──────── TEXTO APRESENTADO ────────

3.5.09

Temos a despensa cheia, mas o carrinho de compras está mais leve

Raquel Almeida Correia, in Jornal Público

Trocámos a carne por salsichas e conservas. Passámos a gastar mais dinheiro em massas e leguminosas para assegurar a base da alimentação. E abdicámos dos snacks e dos chocolates. A crise trouxe mais cautela à mesa


Se há indicador que a crise parece ter deixado ileso é o consumo de bens alimentares. À semelhança do que aconteceu nos últimos meses de 2008, também o início deste ano mostra que os portugueses preferem abdicar de outros luxos, como as idas aos restaurantes, mas continuam avidamente a encher a despensa de casa. Mais até do que o normal em alturas de maior estabilidade económica.

──────── REGISTOS GUARDADOS ────────

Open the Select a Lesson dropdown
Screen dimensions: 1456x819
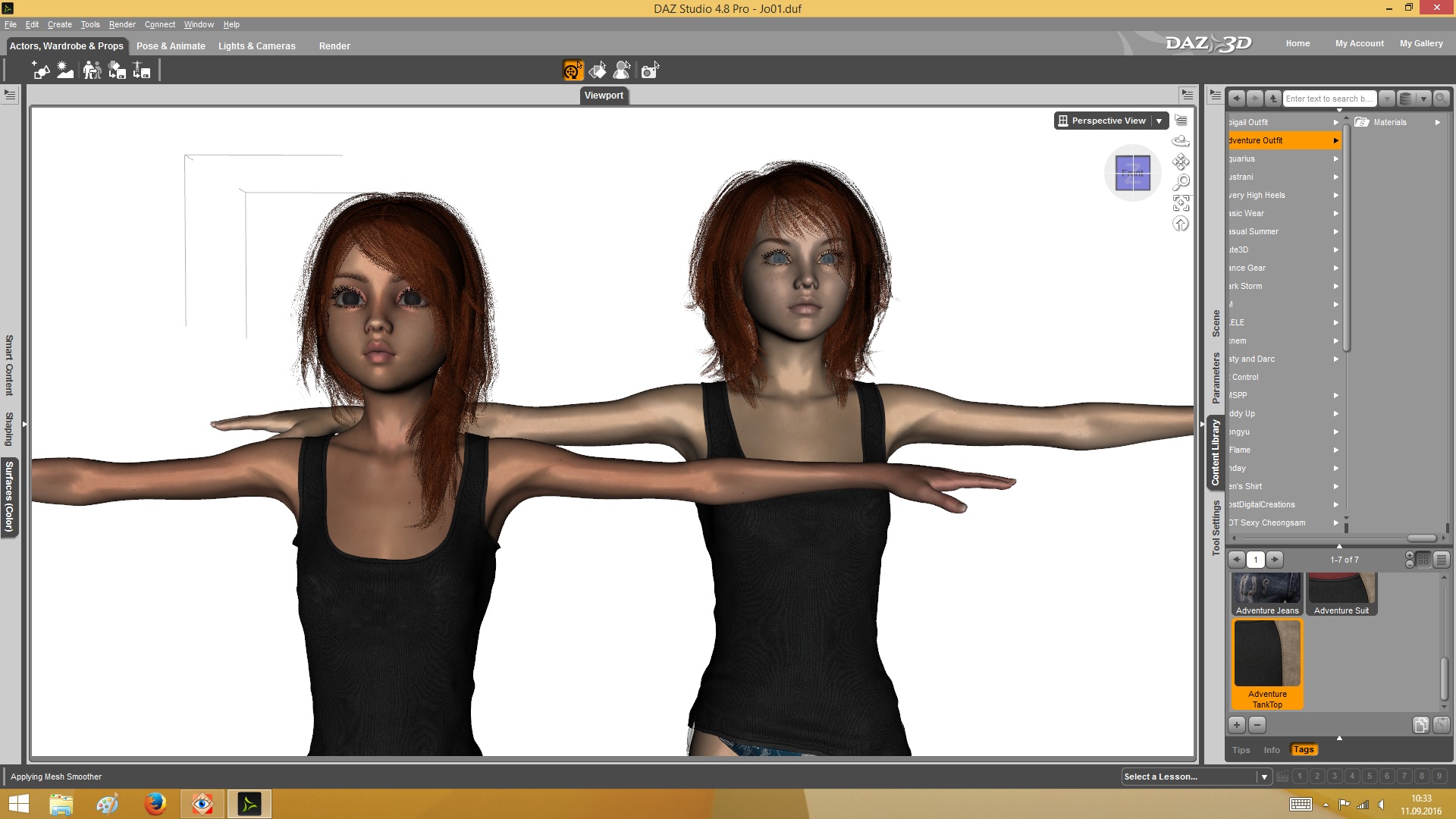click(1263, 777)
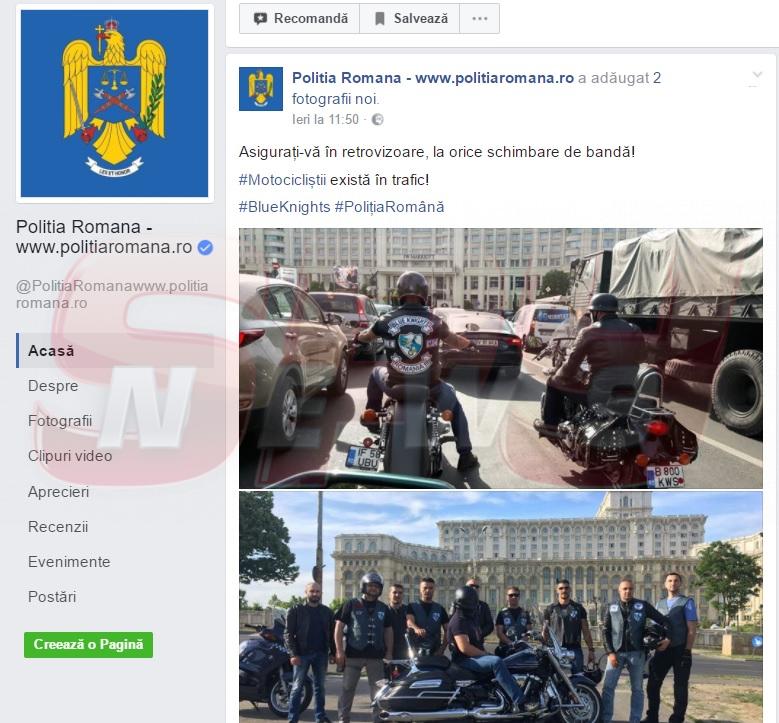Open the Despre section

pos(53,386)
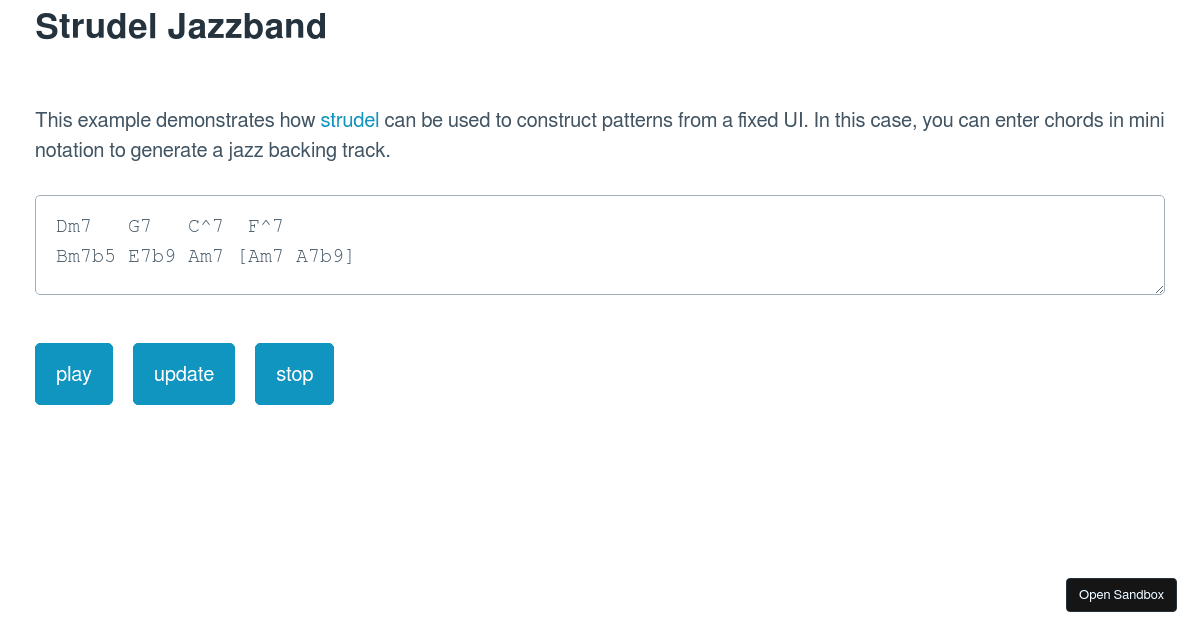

────────

**TAREFAS A FAZER:**
(1) Transcreva do artigo sobre o consumo alimentar em tempo de crise o trecho que vai de "Trocámos a carne" até "maior estabilidade económica.".
(2) Segundo o artigo sobre o consumo alimentar em tempo de crise, as afirmações seguintes são verdadeiras? Responda sim ou não a cada uma e cite as palavras do texto que o decidem. (a) Os portugueses abdicaram dos chocolates. (b) O consumo de bens alimentares foi afetado pela crise. (c) Os portugueses passaram a ir mais vezes aos restaurantes.

**RESULTADOS POR TAREFA:**
(1)
Trocámos a carne por salsichas e conservas. Passámos a gastar mais dinheiro em massas e leguminosas para assegurar a base da alimentação. E abdicámos dos snacks e dos chocolates. A crise trouxe mais cautela à mesa


Se há indicador que a crise parece ter deixado ileso é o consumo de bens alimentares. À semelhança do que aconteceu nos últimos meses de 2008, também o início deste ano mostra que os portugueses preferem abdicar de outros luxos, como as idas aos restaurantes, mas continuam avidamente a encher a despensa de casa. Mais até do que o normal em alturas de maior estabilidade económica.

(2)
(a) Sim: "E abdicámos dos snacks e dos chocolates."
(b) Não: "Se há indicador que a crise parece ter deixado ileso é o consumo de bens alimentares."
(c) Não: "os portugueses preferem abdicar de outros luxos, como as idas aos restaurantes"